15 years on from “Dave Godin’s Deep Soul Treasures Volume 4”, and from Dave’s death, we present the next 25 sides of significance – selected by Dave, including some he wanted from day one of the series.
It was 1995 when Dave approached me to compile his “Deep Soul Treasures” CD series. He was emerging from a few years away from the scene, and had just started to write about soul music again in a column for Dave Rimmer’s Soulful Kinda Music magazine. The next year, he would contribute sleevenotes for our first “Birth Of Soul” CD which I had compiled with Ace Records director Trevor Churchill, a friend of Dave’s from the 60s. I had read Dave’s columns avidly in the early 70s but had not known him to any degree until he contacted me, thanking me for the inclusion of the Just Brothers’ ‘She Broke His Heart’ on Kent’s “Soul Cities” LP. After developing a working relationship with Ace, he and I began work on the “Treasures” series with the Just Brothers featuring on the opener.
We worked together on the series over nine years, almost continually given the meticulous detail Dave applied to the CDs and the licensing hurdles we had to clear to keep the standard up.
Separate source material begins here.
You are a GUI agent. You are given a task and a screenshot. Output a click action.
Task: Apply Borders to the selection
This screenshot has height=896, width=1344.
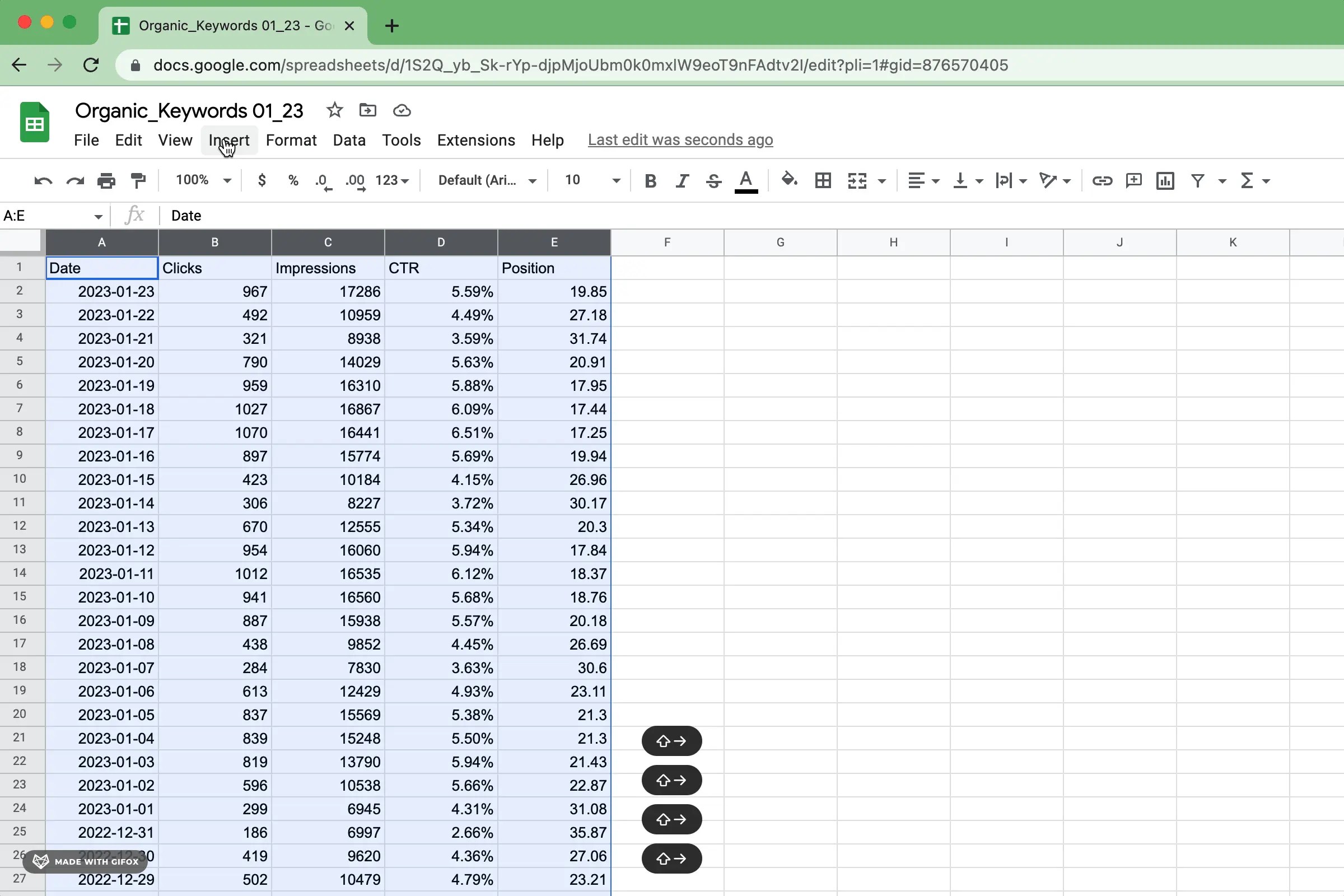tap(822, 180)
Dave often said the CDs were the pinnacle of his work with soul music, which was some claim, given the illustrious history he had with the genre. I know how much it meant to him from travelling to his bedside in Rotherham only months before his death and being given instructions for the completion of the fourth volume. It was manufactured only a couple of months before his passing, but he got to see his final contribution to the music he adored.
We have not hurried this subsequent volume as it would have been unseemly to cash in on the outpouring of tributes to Dave after his death, but he left lists of tracks he felt were worthy of inclusion. For him it was the promotion of the music as an art form that was paramount, and he would be glad his work was being continued. As the years passed, we managed to get licensing rights to some of the tracks he had considered most important from the outset. The Emotions track he had always chased came about due to the hard work of Chicago soul enthusiast Dave Box who developed a relationship with label-owner Hillery Johnson. Similarly, Cameo-Parkway had been a tricky license until recent years, and Compass label-owner Micky Kapp was finally tracked down with the help of the worldwide web.
The accompanying booklet is enhanced by an extensive interview Dave gave to Jon Savage in the 90s; Jon also writes an introduction. Where relevant, Dave’s own words, mainly from his magazine columns of the time, are used in relation to the recordings, and an array of guest writers including Stuart Cosgrove, Sean Hampsey, David Nathan, Tony Rounce, Richard Searling and Richard Williams contribute notes for each of the tracks – often with reference to Dave’s championing of them.